Re: the new VMt

From: yodaiken@fsmlabs.com
Date: Mon Sep 25 2000 - 15:04:19 EST


On Mon, Sep 25, 2000 at 08:25:49PM +0100, Stephen C. Tweedie wrote:
> Hi,
>
> On Mon, Sep 25, 2000 at 12:34:56PM -0600, yodaiken@fsmlabs.com wrote:
>
> > > > Process 1,2 and 3 all start allocating 20 pages
> > > > now 57 pages are locked up in non-swapable kernel space and the system deadlocks OOM.
> > >
> > > Or go the beancounter route: process 1 asks "can I pin 20 pages", gets
> > > told "yes", and goes allocating them, blocking as necessary until it
> >
> > So you have a "pre-allocation allocator"? Leads to interesting and hard to detect
> > bugs with old code that does not pre-allocate or with code that incorrectly pre-allocates
> > or that blocks on something unrelated
>
> Right, but if the alternative is spurious ENOMEM when we can satisfy

An ENOMEM is not spurious if there is not enough memory. UNIX does not ask the
OS to do impossible tricks.

> all of the pending requests just as long as they are serialised, is
> this a problem?

I think you are solving the wrong problem.
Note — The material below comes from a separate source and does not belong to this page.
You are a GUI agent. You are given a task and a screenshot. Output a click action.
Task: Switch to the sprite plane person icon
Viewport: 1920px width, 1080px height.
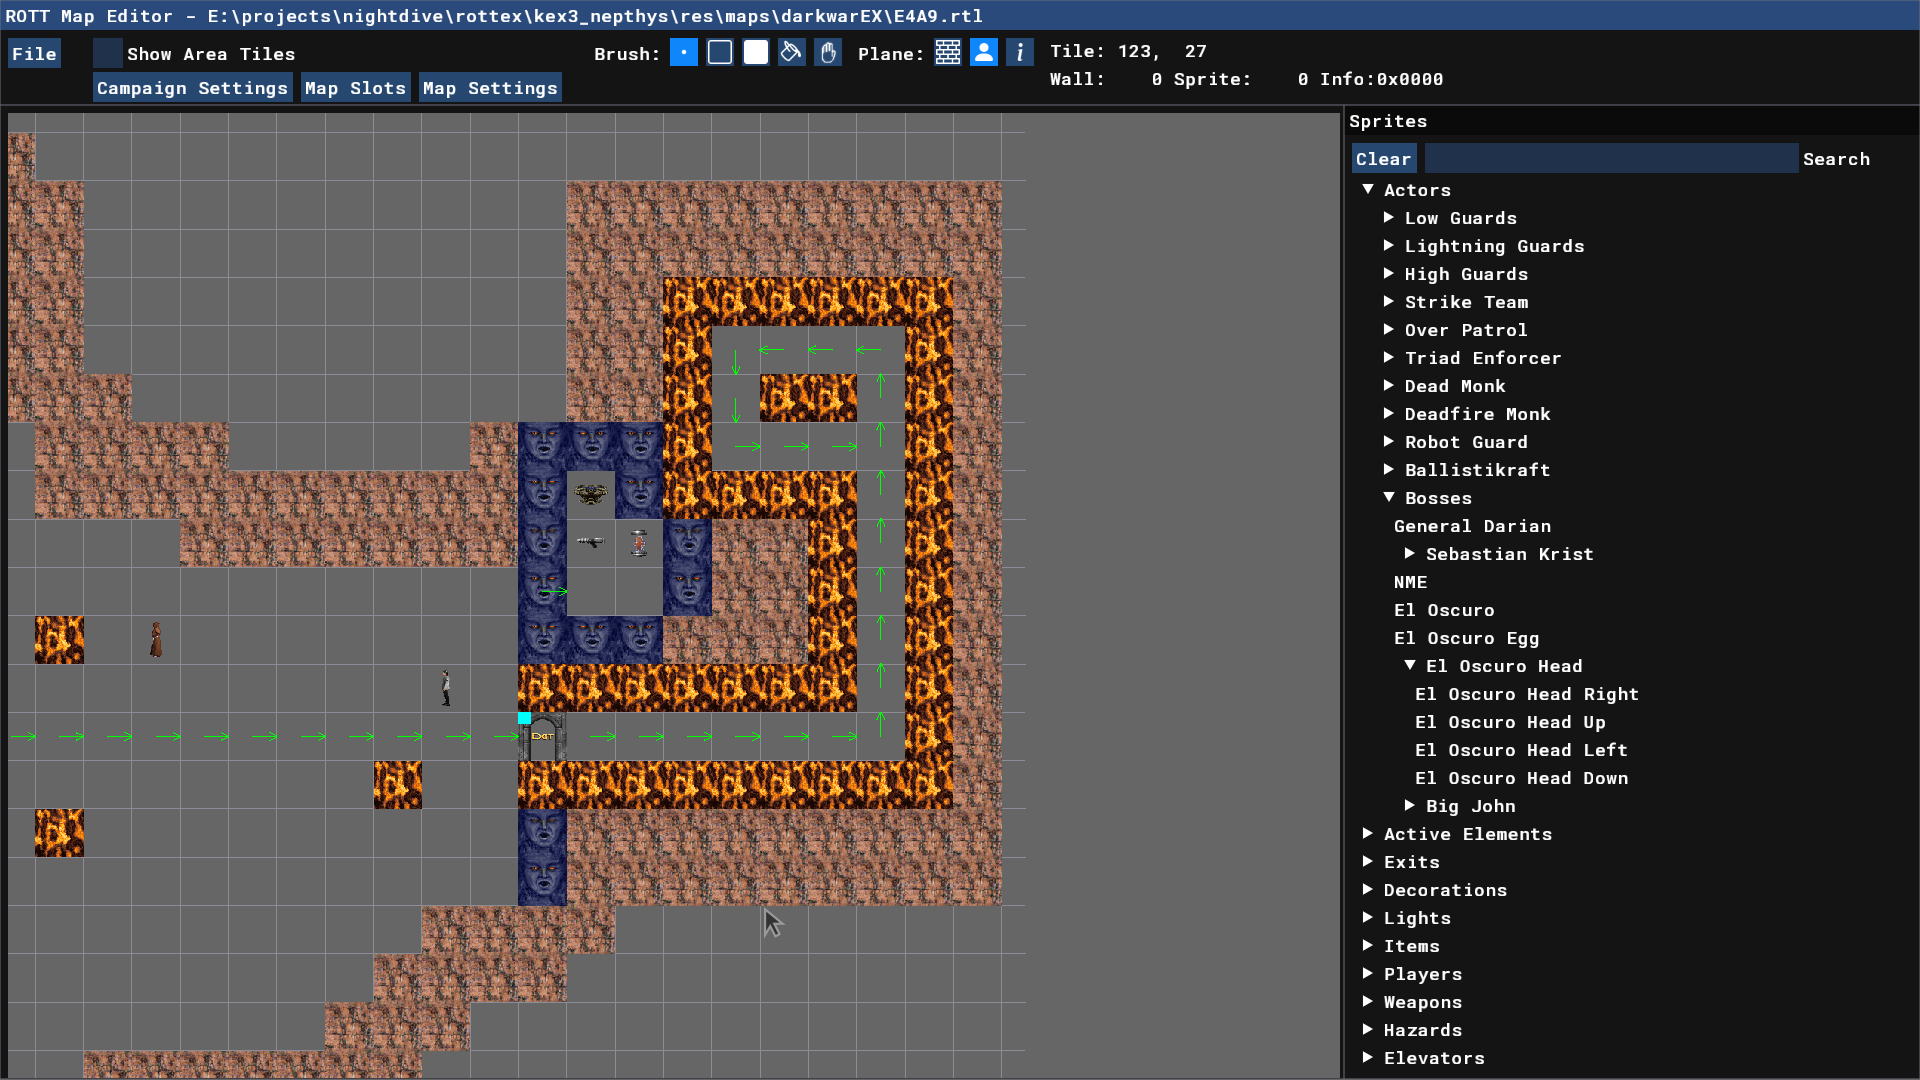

On a small memory machine, the kernel,
utilities, and applications should be configured to use little memory.
BusyBox is better than BeanCount.

> However, you just can't escape from the fact that on low memory
> machinnes, we *need* beancounter-style accounting of pinned pages or
> we'll be in Deep Trouble (TM). We already have nasty DoS situations

What we need is simple kernel code that does not hold resources
into a possible deadlock situation.

> which are embarassingly easy to reproduce. If we need such
> beancounter protection, AND such protection can prevent the situation
> you describe, then do we need to go looking for another way of
> achieving the same protection?

On general principles, I don't see any substitute for clean code in the kernel and
my prediction is that if you show me an example of
DoS vulnerability, I can show you fix that does not require bean counting.
Am I wrong?

-- 
---------------------------------------------------------
Victor Yodaiken 
Finite State Machine Labs: The RTLinux Company.